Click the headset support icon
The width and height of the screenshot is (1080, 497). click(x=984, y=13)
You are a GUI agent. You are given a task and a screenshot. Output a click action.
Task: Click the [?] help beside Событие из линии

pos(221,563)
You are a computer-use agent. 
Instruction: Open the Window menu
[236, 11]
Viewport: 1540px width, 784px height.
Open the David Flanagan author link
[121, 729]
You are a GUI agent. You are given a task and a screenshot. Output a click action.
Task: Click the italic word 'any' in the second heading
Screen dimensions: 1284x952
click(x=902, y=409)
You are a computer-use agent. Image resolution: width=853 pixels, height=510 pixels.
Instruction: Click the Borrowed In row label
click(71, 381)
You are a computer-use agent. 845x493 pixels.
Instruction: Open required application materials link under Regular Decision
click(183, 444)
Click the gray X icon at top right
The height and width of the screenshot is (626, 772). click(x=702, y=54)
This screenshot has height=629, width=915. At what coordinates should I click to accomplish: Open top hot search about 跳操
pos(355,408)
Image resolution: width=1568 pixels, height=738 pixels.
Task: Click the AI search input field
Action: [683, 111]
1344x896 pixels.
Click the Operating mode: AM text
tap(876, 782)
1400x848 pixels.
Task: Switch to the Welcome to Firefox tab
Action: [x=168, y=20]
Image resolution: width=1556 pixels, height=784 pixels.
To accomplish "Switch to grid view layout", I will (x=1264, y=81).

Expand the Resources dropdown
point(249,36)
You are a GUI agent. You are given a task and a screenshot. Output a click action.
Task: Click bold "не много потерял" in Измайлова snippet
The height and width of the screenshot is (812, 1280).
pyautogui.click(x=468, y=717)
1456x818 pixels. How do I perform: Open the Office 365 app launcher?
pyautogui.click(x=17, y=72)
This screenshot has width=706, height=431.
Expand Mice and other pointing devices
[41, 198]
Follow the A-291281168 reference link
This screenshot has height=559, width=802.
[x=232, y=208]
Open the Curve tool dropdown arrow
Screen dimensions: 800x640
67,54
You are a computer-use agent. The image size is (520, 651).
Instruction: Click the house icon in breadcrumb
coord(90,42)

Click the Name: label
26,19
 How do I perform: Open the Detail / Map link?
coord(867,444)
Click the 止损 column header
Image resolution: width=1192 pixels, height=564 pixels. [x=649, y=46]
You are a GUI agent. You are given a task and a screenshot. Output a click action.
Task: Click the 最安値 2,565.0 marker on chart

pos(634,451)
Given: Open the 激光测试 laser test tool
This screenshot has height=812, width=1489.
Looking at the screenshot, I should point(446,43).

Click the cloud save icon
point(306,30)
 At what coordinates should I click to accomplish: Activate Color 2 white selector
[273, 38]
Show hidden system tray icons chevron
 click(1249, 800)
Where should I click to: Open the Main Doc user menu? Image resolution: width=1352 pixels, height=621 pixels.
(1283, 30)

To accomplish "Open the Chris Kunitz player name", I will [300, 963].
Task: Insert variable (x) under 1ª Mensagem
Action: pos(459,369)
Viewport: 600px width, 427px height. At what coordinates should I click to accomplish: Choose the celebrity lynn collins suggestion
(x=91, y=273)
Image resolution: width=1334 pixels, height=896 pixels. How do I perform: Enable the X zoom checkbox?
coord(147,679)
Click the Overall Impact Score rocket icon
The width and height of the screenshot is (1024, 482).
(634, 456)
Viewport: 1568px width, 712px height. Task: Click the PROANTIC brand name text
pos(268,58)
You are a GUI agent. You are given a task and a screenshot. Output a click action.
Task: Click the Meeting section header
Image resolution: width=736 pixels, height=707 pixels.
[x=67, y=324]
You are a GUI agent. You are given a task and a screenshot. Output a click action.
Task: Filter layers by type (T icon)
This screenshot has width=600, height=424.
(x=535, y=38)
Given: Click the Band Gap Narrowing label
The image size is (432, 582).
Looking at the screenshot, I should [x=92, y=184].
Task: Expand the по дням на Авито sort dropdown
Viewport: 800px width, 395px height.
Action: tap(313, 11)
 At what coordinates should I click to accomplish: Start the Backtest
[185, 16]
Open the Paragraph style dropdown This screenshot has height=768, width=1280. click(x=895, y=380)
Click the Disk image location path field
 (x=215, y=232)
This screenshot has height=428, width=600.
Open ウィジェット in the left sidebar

━━━━━━━━━━

Task brief >> Lay out the items from the line with "Viewport: 600px width, 427px" to the line with "[x=67, y=324]" as a JSON list of strings, one string per line and no blank lines.

Solved exercise >>
[
  "Viewport: 600px width, 427px height. At what coordinates should I click to accomplish: Choose the celebrity lynn collins suggestion",
  "(x=91, y=273)",
  "Image resolution: width=1334 pixels, height=896 pixels. How do I perform: Enable the X zoom checkbox?",
  "coord(147,679)",
  "Click the Overall Impact Score rocket icon",
  "The width and height of the screenshot is (1024, 482).",
  "(634, 456)",
  "Viewport: 1568px width, 712px height. Task: Click the PROANTIC brand name text",
  "pos(268,58)",
  "You are a GUI agent. You are given a task and a screenshot. Output a click action.",
  "Task: Click the Meeting section header",
  "Image resolution: width=736 pixels, height=707 pixels.",
  "[x=67, y=324]"
]